Business Tax Policy: Passive Activity Loss Limitations
In certain situations, the deduction for rental losses is limited under the federal passive loss rules. The State of Oregon follows the federal passive loss rules. As described in Portland City Code section 7.02.100 (K) and Multnomah County Code Section 12.100, “income” means the net income arising from any business, as reportable to the State of Oregon for personal income, corporation excise or income tax purposes, before any allocation or apportionment for operation out of state, or deduction for a net operating loss carry-forward or carry-back.
Therefore, the City and County would limit the passive losses in the same manner that they were limited on the Federal and Oregon Returns. Unused passive losses can be carried forward in the same manner as on the Federal and Oregon Returns.

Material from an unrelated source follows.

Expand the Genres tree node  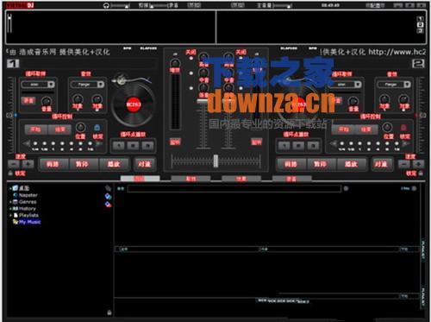(11, 202)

Example: On their 2010 Federal Form 1040, Schedule E, an individual reports a rental loss on line 22 of $100,000. They report a deductible rental loss of $10,000 on line 23. Line 23 (line 26, if multiple properties exist) represents the City/County loss allowed in the current year and would be included on line 3 of the Combined Tax Return (SP-2010). The unused passive loss (if any) would be carried forward.
Note: Only losses that are reported on line 9 or line 19 of the Combined Tax Return can be treated as net operating losses for City/County purposes (and potentially deducted on line 10 and 20 of subsequent year returns).